Book: Hume’s Problem: Induction and the Justification of Belief

Screen-Shot-2014-06-09-at-7.57.38-AM“To answer these questions we seem first to need an answer to the question ‘What is logic?’

My own belief is that there is no fact of the matter about what entitles a theory of reasoning to logical status, and one has to proceed as one does in extending common law to new cases, by appeal to precedent and common sense. Here again, of course, one must be selective, but with modern deductive logic in mind I propose the following as necessary and sufficient conditions for a discipline to have the status of logic:

( a) It involves statements and relations between them.

( b) It adjudicates some mode of non-domain-specific reasoning.

( c) It is ‘about consistency’. More specifically, it should incorporate a semantic notion of consistency which can be shown to be extensionally equivalent to one characterizable purely syntactically; this equivalence is the content of what are called soundness and completeness theorems for the corresponding system. First-order logic famously has a soundness and completeness theorem.”

The quote above has profound implications for the author (the red highlight is my emphasis). And it is an issue I rarely see addressed by anti-theists such as this author.
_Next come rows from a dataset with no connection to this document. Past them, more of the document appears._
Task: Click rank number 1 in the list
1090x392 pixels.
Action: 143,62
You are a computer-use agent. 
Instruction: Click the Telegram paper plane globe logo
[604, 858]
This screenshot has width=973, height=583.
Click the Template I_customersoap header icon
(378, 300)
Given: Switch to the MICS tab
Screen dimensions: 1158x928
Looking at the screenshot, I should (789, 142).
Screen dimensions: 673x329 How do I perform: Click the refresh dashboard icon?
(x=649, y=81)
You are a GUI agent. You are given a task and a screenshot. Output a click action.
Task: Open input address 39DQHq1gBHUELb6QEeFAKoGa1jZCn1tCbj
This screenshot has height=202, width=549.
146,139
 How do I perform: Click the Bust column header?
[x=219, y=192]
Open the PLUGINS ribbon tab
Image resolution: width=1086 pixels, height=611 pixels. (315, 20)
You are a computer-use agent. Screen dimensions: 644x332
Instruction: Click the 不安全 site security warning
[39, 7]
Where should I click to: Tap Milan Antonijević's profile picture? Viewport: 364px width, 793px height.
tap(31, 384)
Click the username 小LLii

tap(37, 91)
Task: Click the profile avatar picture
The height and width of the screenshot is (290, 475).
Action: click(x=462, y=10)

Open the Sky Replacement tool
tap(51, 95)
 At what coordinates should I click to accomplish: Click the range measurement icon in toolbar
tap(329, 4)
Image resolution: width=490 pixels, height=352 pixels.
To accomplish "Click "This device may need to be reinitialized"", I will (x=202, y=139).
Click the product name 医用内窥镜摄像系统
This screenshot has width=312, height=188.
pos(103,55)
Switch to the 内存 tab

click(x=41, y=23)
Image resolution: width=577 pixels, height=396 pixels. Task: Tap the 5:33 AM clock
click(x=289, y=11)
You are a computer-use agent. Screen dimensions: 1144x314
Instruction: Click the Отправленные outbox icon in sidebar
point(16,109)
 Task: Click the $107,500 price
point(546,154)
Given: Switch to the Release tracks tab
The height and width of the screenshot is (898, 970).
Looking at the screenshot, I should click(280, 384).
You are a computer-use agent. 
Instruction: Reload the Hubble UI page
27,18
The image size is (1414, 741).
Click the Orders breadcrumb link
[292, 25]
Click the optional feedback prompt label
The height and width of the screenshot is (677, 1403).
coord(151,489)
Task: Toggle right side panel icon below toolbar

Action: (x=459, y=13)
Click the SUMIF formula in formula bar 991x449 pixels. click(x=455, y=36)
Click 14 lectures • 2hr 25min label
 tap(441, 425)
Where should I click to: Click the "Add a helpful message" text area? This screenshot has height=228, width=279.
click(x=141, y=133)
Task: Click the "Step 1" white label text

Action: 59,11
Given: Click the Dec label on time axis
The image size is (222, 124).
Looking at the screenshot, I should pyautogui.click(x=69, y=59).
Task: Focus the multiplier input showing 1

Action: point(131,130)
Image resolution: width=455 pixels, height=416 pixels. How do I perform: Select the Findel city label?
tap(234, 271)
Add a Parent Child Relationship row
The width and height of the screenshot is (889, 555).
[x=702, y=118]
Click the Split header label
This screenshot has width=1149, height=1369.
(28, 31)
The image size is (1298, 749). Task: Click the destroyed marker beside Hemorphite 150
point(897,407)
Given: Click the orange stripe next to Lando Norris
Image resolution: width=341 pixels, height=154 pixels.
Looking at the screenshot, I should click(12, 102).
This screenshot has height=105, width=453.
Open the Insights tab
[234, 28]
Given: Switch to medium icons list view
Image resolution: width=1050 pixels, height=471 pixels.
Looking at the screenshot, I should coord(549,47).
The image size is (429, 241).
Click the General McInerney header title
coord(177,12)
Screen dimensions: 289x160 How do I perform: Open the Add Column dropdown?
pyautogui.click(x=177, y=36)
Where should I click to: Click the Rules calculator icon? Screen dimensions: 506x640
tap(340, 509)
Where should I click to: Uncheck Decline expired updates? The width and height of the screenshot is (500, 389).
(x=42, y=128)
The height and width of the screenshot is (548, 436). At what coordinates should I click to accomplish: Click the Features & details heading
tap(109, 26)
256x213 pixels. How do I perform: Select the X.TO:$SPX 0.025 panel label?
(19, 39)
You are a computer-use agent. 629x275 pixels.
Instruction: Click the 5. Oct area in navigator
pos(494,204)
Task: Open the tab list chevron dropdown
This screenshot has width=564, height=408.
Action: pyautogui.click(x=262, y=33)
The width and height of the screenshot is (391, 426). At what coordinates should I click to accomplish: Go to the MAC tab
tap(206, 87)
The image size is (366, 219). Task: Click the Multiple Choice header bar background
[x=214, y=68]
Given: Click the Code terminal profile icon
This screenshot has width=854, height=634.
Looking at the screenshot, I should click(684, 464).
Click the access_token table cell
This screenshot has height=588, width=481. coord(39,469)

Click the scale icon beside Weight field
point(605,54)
If there is in fact no mechanism to entitle one theory of reasoning to logical status, then such would be the destruction of all human predication. Obviously Howson is wrong. In order for the paragraph (or the book for that matter) to have any real value, he must assume that there is in fact a way to entitle his preferred manner of reasoning to logical status. If not, what would be the point? Debate would be inevitably stultified in that your opposition need only adopt any other contrary form of reasoning which one has elevated to logical status.

Howson’s proposal of the three conditions above as necessary and sufficient are no more arbitrary than Kant’s proposed necessary conditions for which he grounded his transcendental argument. Howson has already critisized Kant for doing this.

The problem with Kant’s theory is the undeniable fact that we can sensibly and consistently conceive alternatives to the principles Kant held to be ‘necessary’ conditions of cognizing

That of course is true. But it is also true for Howson’s proposed criteria above. The fact that competing paradigms of logic exist demonstrates that Howson is no less arbitrary than Kant and arbitrariness is the opposite of necessity.